Lower respiratory tract disease produces typical clinical signs in cats, including chronic cough and wheeze as well as dyspnea
that may have a sudden onset.1 Owners may report an increase in respiratory rate (>30-40 breaths per minute), increased expiratory effort and lethargy.
Clinical signs may be mild to severe and may be chronic or intermittent.
Differential diagnoses include heartworm disease2-3 , viral, bacterial or fungal infection, inhaled foreign body, cardiac disease, thoracic disease, neoplasia, and pulmonary
parasites (ascarids, lungworms, lung flukes). Essentially, a diagnosis of feline asthma is a diagnosis of exclusion. Diagnosis
involves a thorough history and physical examination as well as a minimum database (complete blood count, serum chemistries,
urinalysis, and retrovirus serology). Other diagnostic tests for feline lower airway disease include thoracic radiographs,
bronchoscopy and/or bronchoalveolar lavage with cytology and culture, feline heartworm serology, and fecal analysis. The most
common radiographic abnormalities in cats with bronchial disease are bronchial and interstitial patterns, pulmonary hyperinflation
and hyperlucency, aerophagia, and pulmonary soft tissue opacities.1,4
Feline asthma is one of a spectrum of conditions under the umbrella of chronic lower airway disease or bronchopulmonary disease
that also includes chronic bronchitis. Feline asthma may also be called allergic airway disease or allergic bronchitis. There
are important similarities between feline asthma and human asthma, and limited evidence suggests that some environmental allergens
can cause disease in both cats and humans.5
Since feline asthma is characterized by airway inflammation and bronchoconstriction, therapy is aimed at reversing these changes.
There are many treatments for feline asthma, including some experimental modalities borrowed from human medicine.
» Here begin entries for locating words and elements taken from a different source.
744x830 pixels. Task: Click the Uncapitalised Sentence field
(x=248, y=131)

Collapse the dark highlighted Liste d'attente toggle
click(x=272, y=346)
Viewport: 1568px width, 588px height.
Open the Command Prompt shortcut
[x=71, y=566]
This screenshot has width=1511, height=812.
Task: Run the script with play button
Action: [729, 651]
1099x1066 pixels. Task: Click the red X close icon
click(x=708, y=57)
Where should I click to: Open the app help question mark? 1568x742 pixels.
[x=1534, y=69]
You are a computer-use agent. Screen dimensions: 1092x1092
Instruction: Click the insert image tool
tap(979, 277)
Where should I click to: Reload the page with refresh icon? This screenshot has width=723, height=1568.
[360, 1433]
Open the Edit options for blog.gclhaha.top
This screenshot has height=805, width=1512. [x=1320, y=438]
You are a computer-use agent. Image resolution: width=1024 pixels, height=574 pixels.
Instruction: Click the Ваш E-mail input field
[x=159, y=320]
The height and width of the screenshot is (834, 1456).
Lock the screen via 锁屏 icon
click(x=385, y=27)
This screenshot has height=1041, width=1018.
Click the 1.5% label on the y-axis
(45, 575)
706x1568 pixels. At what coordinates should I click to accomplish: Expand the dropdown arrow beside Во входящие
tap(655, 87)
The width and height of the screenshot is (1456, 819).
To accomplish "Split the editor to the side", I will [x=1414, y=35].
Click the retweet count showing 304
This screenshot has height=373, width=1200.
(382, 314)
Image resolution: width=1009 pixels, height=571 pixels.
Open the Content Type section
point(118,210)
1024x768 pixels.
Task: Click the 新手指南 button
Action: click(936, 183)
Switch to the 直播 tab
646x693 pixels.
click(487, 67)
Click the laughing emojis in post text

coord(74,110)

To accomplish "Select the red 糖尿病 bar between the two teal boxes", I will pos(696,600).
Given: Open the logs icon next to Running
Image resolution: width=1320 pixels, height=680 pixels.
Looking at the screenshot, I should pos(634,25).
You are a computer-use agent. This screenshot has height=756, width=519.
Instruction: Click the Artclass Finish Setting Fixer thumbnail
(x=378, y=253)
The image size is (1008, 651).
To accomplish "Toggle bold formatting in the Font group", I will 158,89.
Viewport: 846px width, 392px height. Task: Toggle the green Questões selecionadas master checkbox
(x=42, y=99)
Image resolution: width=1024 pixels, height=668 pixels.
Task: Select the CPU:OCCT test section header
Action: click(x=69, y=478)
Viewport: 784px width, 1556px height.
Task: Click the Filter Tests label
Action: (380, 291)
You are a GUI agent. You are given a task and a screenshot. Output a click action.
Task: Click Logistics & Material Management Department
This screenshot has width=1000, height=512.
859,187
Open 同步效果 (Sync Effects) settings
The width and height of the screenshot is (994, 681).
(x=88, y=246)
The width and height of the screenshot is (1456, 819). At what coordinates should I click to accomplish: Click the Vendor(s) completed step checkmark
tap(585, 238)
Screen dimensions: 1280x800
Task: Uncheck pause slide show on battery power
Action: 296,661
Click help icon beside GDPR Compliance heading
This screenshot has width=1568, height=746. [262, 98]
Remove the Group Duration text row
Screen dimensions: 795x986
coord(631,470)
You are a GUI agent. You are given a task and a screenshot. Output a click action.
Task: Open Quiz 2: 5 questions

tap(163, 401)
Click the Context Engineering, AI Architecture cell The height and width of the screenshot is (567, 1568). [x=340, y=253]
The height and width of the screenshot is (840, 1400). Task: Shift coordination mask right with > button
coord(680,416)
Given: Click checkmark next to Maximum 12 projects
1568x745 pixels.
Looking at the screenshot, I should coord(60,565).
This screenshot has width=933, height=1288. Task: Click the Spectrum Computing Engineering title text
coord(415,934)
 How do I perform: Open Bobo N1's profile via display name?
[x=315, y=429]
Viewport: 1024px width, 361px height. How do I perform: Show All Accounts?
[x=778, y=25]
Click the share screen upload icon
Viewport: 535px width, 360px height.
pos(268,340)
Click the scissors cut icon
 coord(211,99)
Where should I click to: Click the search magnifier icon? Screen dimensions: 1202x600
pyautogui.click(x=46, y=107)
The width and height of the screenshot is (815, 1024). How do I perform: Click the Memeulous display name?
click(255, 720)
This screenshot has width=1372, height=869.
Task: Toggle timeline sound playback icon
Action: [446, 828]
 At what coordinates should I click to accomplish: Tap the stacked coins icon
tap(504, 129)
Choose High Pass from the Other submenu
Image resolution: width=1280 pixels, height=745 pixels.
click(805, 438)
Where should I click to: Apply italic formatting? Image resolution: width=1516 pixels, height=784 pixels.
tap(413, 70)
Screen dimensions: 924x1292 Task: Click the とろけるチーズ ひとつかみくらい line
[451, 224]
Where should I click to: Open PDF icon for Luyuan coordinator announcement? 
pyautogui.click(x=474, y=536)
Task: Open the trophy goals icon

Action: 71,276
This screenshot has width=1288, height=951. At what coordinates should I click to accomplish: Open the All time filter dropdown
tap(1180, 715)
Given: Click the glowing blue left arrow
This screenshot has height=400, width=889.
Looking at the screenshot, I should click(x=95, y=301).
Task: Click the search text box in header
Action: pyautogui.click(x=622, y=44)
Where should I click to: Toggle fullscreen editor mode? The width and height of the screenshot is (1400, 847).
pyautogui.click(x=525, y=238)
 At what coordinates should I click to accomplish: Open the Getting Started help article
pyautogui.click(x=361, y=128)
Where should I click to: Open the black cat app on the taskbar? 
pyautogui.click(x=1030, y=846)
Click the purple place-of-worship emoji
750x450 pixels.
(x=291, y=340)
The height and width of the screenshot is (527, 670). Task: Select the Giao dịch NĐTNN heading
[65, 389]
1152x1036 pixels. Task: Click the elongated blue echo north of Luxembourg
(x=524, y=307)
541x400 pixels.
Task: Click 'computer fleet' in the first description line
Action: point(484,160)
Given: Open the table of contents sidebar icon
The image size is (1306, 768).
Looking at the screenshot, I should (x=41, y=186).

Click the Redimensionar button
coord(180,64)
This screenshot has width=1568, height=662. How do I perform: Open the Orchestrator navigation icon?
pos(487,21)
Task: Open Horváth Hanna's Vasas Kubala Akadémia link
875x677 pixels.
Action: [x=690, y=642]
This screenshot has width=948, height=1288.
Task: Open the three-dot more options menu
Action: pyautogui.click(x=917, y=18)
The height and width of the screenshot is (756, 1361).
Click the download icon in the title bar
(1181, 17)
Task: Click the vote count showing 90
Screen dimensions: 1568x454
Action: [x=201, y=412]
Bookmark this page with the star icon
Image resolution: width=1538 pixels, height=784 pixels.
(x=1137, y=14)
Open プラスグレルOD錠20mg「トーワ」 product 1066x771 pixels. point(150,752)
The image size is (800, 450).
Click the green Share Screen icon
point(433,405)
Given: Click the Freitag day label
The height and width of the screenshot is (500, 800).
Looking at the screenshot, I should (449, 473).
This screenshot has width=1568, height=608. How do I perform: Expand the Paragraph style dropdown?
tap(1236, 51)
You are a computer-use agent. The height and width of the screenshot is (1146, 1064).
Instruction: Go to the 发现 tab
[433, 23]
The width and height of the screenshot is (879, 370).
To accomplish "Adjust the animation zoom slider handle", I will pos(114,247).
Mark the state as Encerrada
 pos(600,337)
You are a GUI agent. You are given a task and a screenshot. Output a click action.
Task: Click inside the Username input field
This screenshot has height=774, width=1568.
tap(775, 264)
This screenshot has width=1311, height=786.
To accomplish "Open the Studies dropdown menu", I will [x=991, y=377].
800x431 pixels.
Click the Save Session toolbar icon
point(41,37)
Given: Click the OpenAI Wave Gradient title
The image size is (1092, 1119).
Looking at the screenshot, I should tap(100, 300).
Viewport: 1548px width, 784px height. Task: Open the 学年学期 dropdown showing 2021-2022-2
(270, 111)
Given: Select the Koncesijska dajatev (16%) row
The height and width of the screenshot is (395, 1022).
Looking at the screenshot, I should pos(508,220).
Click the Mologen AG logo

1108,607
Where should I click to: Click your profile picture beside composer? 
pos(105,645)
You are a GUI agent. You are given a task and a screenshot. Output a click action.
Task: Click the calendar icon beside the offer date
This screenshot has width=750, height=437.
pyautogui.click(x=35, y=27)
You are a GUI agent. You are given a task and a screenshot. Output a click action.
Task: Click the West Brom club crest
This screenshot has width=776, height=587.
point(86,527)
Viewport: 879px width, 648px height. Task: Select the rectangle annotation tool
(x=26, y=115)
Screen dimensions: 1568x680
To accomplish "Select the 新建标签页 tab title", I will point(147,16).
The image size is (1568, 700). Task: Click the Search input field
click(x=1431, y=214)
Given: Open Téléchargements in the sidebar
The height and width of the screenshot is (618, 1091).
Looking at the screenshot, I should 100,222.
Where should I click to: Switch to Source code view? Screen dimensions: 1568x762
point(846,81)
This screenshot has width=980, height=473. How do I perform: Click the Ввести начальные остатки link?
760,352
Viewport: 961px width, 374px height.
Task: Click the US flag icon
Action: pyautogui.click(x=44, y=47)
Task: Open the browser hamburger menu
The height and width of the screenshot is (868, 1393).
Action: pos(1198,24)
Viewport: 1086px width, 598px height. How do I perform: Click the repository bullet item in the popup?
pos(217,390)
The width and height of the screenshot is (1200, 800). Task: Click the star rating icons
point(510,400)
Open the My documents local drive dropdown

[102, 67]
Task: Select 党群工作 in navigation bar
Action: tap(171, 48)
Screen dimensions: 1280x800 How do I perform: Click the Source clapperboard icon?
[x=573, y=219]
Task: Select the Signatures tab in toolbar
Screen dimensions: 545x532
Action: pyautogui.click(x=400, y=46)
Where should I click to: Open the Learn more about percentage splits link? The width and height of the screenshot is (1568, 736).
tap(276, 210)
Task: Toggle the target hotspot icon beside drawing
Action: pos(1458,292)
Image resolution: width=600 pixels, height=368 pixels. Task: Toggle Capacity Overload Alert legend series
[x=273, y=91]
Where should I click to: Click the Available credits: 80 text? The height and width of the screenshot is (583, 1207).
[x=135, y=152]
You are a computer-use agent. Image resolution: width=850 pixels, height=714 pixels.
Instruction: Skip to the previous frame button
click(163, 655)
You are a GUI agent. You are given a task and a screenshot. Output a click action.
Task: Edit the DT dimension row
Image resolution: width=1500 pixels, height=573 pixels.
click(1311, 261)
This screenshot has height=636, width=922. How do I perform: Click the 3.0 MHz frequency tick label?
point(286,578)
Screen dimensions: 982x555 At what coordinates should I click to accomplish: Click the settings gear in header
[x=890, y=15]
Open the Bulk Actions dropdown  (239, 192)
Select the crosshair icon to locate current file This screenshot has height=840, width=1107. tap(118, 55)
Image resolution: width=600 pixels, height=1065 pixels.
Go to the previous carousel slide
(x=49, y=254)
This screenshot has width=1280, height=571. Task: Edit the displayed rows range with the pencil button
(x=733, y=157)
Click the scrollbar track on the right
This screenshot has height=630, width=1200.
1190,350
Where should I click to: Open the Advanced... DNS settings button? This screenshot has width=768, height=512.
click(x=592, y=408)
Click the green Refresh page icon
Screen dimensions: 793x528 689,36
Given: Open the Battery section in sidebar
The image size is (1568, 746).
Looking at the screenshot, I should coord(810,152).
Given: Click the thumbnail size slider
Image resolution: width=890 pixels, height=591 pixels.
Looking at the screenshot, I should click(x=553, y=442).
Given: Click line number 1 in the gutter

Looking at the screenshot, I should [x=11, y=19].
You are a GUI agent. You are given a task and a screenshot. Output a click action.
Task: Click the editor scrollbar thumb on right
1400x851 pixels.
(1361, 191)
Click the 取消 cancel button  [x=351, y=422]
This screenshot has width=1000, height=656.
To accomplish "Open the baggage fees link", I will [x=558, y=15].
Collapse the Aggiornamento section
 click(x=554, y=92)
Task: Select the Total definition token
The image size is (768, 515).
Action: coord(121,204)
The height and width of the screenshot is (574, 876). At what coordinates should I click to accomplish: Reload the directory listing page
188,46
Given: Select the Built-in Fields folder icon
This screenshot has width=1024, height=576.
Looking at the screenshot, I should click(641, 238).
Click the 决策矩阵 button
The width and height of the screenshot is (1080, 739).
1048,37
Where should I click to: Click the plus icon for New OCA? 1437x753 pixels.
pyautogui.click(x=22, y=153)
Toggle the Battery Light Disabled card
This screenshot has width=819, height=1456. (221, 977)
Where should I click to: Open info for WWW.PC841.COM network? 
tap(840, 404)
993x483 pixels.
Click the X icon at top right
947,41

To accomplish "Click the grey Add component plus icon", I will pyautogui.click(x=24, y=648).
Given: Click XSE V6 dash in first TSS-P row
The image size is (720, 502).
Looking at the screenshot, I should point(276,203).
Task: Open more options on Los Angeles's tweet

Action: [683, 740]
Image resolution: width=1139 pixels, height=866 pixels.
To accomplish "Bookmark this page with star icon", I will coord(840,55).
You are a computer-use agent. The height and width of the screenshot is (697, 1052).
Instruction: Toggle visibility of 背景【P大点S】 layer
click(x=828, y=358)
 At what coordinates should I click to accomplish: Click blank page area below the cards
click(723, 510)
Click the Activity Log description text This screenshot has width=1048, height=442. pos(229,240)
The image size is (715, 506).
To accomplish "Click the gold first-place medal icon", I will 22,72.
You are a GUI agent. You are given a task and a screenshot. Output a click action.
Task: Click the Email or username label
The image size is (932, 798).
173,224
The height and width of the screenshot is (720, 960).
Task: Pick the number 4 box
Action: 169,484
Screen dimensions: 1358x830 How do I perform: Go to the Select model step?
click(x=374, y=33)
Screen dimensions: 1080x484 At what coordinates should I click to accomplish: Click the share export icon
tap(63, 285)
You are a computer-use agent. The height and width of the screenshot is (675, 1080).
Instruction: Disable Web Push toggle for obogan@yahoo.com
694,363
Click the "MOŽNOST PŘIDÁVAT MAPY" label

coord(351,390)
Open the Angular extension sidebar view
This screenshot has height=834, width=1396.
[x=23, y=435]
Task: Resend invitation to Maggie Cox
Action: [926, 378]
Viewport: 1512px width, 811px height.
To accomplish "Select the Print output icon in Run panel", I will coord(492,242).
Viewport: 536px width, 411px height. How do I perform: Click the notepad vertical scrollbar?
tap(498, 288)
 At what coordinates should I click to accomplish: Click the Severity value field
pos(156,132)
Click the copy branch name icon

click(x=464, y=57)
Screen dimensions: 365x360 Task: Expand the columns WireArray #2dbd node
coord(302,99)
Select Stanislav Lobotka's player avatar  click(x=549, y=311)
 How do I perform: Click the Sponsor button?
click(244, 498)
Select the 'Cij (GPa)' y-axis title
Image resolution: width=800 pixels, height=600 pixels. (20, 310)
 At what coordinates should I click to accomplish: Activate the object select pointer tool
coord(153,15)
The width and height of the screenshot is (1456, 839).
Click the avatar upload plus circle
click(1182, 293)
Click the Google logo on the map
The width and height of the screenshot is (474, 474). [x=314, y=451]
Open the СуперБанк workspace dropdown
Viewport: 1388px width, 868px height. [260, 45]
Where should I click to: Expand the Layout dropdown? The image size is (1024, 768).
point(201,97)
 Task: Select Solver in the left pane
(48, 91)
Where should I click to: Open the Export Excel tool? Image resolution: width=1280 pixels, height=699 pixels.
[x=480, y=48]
Many of
these treatments have not been well evaluated in the cat.
Treatment of Lower Airway Disease Patients with Acute Clinical Signs
Patients in acute respiratory distress may be unstable and should be examined and treated with great care. Some drugs may
cause a temporary increase in heart and respiratory rate. When using combination drug therapy, be aware of the risk of arrhythmia
in stressed, hypoxic cats. Some very anxious and stressed dyspneic cats may benefit from mild sedation with a low dose of
acepromazine (0.05 mg/kg, IM, SQ).
First line therapy:
• Supplemental oxygen: Preferably using an oxygen cage
• Bronchodilators: Best via nebulizer or metered dose inhaler as the effects are seen within 5 minutes (versus 15-30
minutes by injection); give 2-4 puffs of inhaled drugs such as albuterol every 20 minutes; repeat injectable drugs in 15 minutes
• Short-acting corticosteroid: Intravenous dexamethasone or prednisolone sodium succinate; may take 3-6 hours for
maximum effect; useful in cats on chronic oral bronchodilator therapy to reverse down-regulation of airway β-adrenergic receptors
causing drug tolerance
Second line therapy:
• Anticholinergics: Atropine, glycopyrrolate; block vagal input causing bronchoconstriction and decrease bronchial secretions;
not useful for long term therapy as these drugs will cause increased viscosity of airway mucus
Third line therapy:
• Epinephrine: α- and β-agonist, can reverse bronchoconstriction; may cause arrhythmia
Treatment of Chronic Lower Airway Disease
Corticosteroids are the cornerstone of treatment for feline asthma as control of inflammation leads to clinical control.6 Inflammation exists even in the absence of clinical signs. Treatments can be combined to create tailored regimes. In general,
the simpler and easier the treatment regime is, the more likely owner compliance will be achieved.
Feline asthma patients should be re-evaluated every 3 to 6 months and owners should be instructed to alert the veterinarian
promptly if respiratory distress develops or the cat's clinical signs worsen.